(What is being asked)
The data below must be copied in full and without any change.

(Stored data)
┄┄┄┄┄┄┄┄┄┄

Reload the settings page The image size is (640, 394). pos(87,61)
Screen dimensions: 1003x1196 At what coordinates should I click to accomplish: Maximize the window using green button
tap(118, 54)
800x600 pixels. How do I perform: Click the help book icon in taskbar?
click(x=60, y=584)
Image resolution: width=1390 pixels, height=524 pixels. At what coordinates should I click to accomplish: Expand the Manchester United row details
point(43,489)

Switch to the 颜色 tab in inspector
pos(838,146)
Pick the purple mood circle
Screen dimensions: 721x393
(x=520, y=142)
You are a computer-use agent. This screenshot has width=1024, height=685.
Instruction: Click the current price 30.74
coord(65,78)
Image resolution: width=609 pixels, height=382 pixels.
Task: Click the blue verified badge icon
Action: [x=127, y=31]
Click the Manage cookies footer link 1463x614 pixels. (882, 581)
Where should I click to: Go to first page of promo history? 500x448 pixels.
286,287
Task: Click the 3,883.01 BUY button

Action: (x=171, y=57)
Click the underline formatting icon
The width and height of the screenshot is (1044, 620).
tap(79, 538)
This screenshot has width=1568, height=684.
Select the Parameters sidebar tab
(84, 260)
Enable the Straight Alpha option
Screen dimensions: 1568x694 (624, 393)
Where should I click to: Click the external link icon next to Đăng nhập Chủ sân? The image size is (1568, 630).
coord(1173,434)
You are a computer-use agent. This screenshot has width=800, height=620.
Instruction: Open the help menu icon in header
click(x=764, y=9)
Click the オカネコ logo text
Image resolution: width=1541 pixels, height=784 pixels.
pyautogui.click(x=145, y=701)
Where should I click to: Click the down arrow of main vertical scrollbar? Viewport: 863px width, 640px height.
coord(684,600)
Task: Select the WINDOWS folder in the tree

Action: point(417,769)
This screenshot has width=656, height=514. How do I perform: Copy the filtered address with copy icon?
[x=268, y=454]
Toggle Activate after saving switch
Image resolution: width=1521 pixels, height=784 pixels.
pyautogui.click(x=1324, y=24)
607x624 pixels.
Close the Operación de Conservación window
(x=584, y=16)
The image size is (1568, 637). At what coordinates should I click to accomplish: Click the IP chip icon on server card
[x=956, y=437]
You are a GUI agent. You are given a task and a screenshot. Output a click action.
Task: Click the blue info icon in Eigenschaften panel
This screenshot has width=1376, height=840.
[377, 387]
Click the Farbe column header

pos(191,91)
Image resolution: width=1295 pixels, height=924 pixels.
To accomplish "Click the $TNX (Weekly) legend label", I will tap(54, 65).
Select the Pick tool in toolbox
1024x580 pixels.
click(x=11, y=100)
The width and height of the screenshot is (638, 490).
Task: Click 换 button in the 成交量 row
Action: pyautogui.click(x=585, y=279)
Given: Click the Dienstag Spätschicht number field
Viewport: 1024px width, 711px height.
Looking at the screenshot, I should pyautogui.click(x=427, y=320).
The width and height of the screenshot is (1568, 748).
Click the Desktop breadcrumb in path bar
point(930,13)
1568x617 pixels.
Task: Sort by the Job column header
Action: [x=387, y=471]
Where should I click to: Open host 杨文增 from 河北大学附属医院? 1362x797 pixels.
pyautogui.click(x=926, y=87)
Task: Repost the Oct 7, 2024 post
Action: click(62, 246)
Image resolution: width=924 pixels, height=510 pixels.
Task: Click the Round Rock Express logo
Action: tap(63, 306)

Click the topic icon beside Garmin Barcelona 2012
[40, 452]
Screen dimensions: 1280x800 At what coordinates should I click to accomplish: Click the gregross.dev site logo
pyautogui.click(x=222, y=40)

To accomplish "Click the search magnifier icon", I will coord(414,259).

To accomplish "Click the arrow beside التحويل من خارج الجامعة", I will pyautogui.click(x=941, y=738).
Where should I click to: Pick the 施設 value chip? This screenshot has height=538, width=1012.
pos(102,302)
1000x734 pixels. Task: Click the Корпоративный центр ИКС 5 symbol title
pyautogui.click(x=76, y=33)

┄┄┄┄┄┄┄┄┄┄

(Answer section)
Reload the settings page The image size is (640, 394). pos(87,61)
Screen dimensions: 1003x1196 At what coordinates should I click to accomplish: Maximize the window using green button
tap(118, 54)
800x600 pixels. How do I perform: Click the help book icon in taskbar?
click(x=60, y=584)
Image resolution: width=1390 pixels, height=524 pixels. At what coordinates should I click to accomplish: Expand the Manchester United row details
point(43,489)

Switch to the 颜色 tab in inspector
pos(838,146)
Pick the purple mood circle
Screen dimensions: 721x393
(x=520, y=142)
You are a computer-use agent. This screenshot has width=1024, height=685.
Instruction: Click the current price 30.74
coord(65,78)
Image resolution: width=609 pixels, height=382 pixels.
Task: Click the blue verified badge icon
Action: [x=127, y=31]
Click the Manage cookies footer link 1463x614 pixels. (882, 581)
Where should I click to: Go to first page of promo history? 500x448 pixels.
286,287
Task: Click the 3,883.01 BUY button

Action: (x=171, y=57)
Click the underline formatting icon
The width and height of the screenshot is (1044, 620).
tap(79, 538)
This screenshot has width=1568, height=684.
Select the Parameters sidebar tab
(84, 260)
Enable the Straight Alpha option
Screen dimensions: 1568x694 (624, 393)
Where should I click to: Click the external link icon next to Đăng nhập Chủ sân? The image size is (1568, 630).
coord(1173,434)
You are a computer-use agent. This screenshot has width=800, height=620.
Instruction: Open the help menu icon in header
click(x=764, y=9)
Click the オカネコ logo text
Image resolution: width=1541 pixels, height=784 pixels.
pyautogui.click(x=145, y=701)
Where should I click to: Click the down arrow of main vertical scrollbar? Viewport: 863px width, 640px height.
coord(684,600)
Task: Select the WINDOWS folder in the tree

Action: point(417,769)
This screenshot has width=656, height=514. How do I perform: Copy the filtered address with copy icon?
[x=268, y=454]
Toggle Activate after saving switch
Image resolution: width=1521 pixels, height=784 pixels.
pyautogui.click(x=1324, y=24)
607x624 pixels.
Close the Operación de Conservación window
(x=584, y=16)
The image size is (1568, 637). At what coordinates should I click to accomplish: Click the IP chip icon on server card
[x=956, y=437]
You are a GUI agent. You are given a task and a screenshot. Output a click action.
Task: Click the blue info icon in Eigenschaften panel
This screenshot has width=1376, height=840.
[377, 387]
Click the Farbe column header

pos(191,91)
Image resolution: width=1295 pixels, height=924 pixels.
To accomplish "Click the $TNX (Weekly) legend label", I will tap(54, 65).
Select the Pick tool in toolbox
1024x580 pixels.
click(x=11, y=100)
The width and height of the screenshot is (638, 490).
Task: Click 换 button in the 成交量 row
Action: pyautogui.click(x=585, y=279)
Given: Click the Dienstag Spätschicht number field
Viewport: 1024px width, 711px height.
Looking at the screenshot, I should pyautogui.click(x=427, y=320).
The width and height of the screenshot is (1568, 748).
Click the Desktop breadcrumb in path bar
point(930,13)
1568x617 pixels.
Task: Sort by the Job column header
Action: [x=387, y=471]
Where should I click to: Open host 杨文增 from 河北大学附属医院? 1362x797 pixels.
pyautogui.click(x=926, y=87)
Task: Repost the Oct 7, 2024 post
Action: click(62, 246)
Image resolution: width=924 pixels, height=510 pixels.
Task: Click the Round Rock Express logo
Action: tap(63, 306)

Click the topic icon beside Garmin Barcelona 2012
[40, 452]
Screen dimensions: 1280x800 At what coordinates should I click to accomplish: Click the gregross.dev site logo
pyautogui.click(x=222, y=40)

To accomplish "Click the search magnifier icon", I will coord(414,259).

To accomplish "Click the arrow beside التحويل من خارج الجامعة", I will pyautogui.click(x=941, y=738).
Where should I click to: Pick the 施設 value chip? This screenshot has height=538, width=1012.
pos(102,302)
1000x734 pixels. Task: Click the Корпоративный центр ИКС 5 symbol title
pyautogui.click(x=76, y=33)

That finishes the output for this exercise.